To objectify the assessment of PE, various subjective, self‐report questionnaires have been proposed. One of the most widely‐used questionnaires is the Premature Ejaculation Diagnostic Tool (PEDT). Recently, PEDT was confirmed to be an extensively validated self‐report measure [14]. The intravaginal ejaculatory latency time (IELT), defined as the time between the start of vaginal intromission and the start of intravaginal ejaculation, is used in clinical trials to assess the efficacy of medication for PE. A multinational study revealed that the distribution of the IELT measured with a stopwatch was positively skewed, with a median time of 5.4 min and a range of 0.55–44.1 min [15].

Delayed ejaculation

DE, also called retarded ejaculation or inhibited ejaculation, is probably the least studied male sexual dysfunction. It sometimes occurs with a reduction in the volume, force, and sensation of ejaculation. The World Health Organization 2nd Consultation on Sexual Dysfunction defines DE as the persistent or recurrent difficulty, delay in, or absence of attaining orgasm after sufficient sexual stimulation, which causes personal distress [16]. Therefore, anorgasmia, which refers to a perceived absence of the orgasm experience independent of whether or not any or all of the physiological concomitants of ejaculation have taken place, should be included in DE.

Assessment of DE should focus on finding potential physical causes and specific psychological or acquired causes of the disorder because treatment strategies for DE have been based upon the etiologies. Along with history‐taking, physical examination may help distinguish between DE in which organic factors play a part and DE that has its roots in psychological and behavioral issues [2].

Retrograde ejaculation

RE is defined as substantial propulsion of seminal fluid from the posterior urethra into the bladder. RE can appear due to structural or functional disruption of the aforementioned ejaculation process, i.e., absence of closure of the bladder neck makes the emitted semen take the path of least resistance and flow backward into the bladder. The function of the bladder neck during ejaculation can be affected by processes altering the nerve input to the sphincter, as well as altering the neuroreceptors within the bladder neck. Hence, RE can either be partial, with some antegrade component, or complete according to the severity of neurological damage.

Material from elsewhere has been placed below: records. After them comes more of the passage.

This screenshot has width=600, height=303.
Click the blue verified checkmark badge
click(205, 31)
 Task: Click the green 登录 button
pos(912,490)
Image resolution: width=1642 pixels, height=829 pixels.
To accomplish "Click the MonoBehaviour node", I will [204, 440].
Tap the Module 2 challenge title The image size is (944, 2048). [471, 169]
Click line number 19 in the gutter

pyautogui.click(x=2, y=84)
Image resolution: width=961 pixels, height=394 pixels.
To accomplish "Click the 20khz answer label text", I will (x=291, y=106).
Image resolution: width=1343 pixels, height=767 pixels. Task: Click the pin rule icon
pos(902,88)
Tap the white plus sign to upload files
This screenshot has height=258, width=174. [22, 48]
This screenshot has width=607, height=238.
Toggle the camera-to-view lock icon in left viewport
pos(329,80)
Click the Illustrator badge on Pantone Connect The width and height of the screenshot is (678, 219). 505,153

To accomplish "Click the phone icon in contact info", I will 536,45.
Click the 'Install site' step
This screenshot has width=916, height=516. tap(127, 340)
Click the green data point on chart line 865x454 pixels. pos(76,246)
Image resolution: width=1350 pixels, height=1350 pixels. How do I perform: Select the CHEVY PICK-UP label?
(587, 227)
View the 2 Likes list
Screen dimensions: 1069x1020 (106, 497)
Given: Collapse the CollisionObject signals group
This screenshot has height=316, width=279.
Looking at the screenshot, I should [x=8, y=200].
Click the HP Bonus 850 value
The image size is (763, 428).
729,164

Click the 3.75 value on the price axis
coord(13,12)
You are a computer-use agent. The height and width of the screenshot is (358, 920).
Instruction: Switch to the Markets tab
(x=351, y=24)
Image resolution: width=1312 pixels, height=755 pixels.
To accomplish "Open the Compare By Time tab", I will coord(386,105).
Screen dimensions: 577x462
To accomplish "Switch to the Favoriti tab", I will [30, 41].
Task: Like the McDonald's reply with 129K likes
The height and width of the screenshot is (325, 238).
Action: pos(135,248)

In the absence of antegrade ejaculation, RE is the most common cause for EjD, and accounts for 0.3–2% of male infertility [17, 18]. Moreover, the most common reason for RE in patients in infertility clinics is a history of retroperitoneal lymph node dissection (RPLND) for the treatment of testicular cancer. Other major reasons are peripheral neuropathy from diabetes mellitus, surgery (surgery of the bladder neck, transurethral resection of prostate gland), trauma, and idiopathic causes [19, 20]. The most useful assessment of RE is evaluation of post‐orgasm or postcoital urine samples. A finding of >10–15 sperm per high power field confirms the presence of RE [21].

Anejaculation

In this article, AE is defined as complete absence of ejaculation. It includes complete RE, failure of emission (FE), or anorgasmia. Complete RE can be due to any of the causes of RE. FE is usually due to a neurological cause with interruption of sympathetic nerves or output. Diagnostic clues to FE are the complete absence of antegrade ejaculation combined with a non‐viscous, fructose‐negative, and sperm‐negative post‐orgasmic urinalysis [22].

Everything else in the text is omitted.